From the data below, please reproduce exactly everything from the line that contains "Task: Expand the" down to the line that contains "The image size is (821, 458).", with both ends included.

• [DATASET EXTRACT]:
====

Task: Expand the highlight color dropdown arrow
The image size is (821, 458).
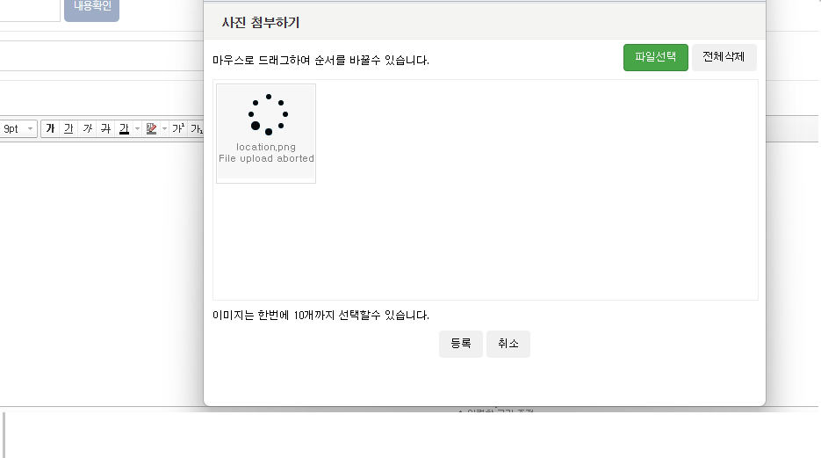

====

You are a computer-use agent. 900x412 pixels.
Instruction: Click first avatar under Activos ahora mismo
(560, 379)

====

• [RESULT BELOW]:
Task: Expand the highlight color dropdown arrow
The image size is (821, 458).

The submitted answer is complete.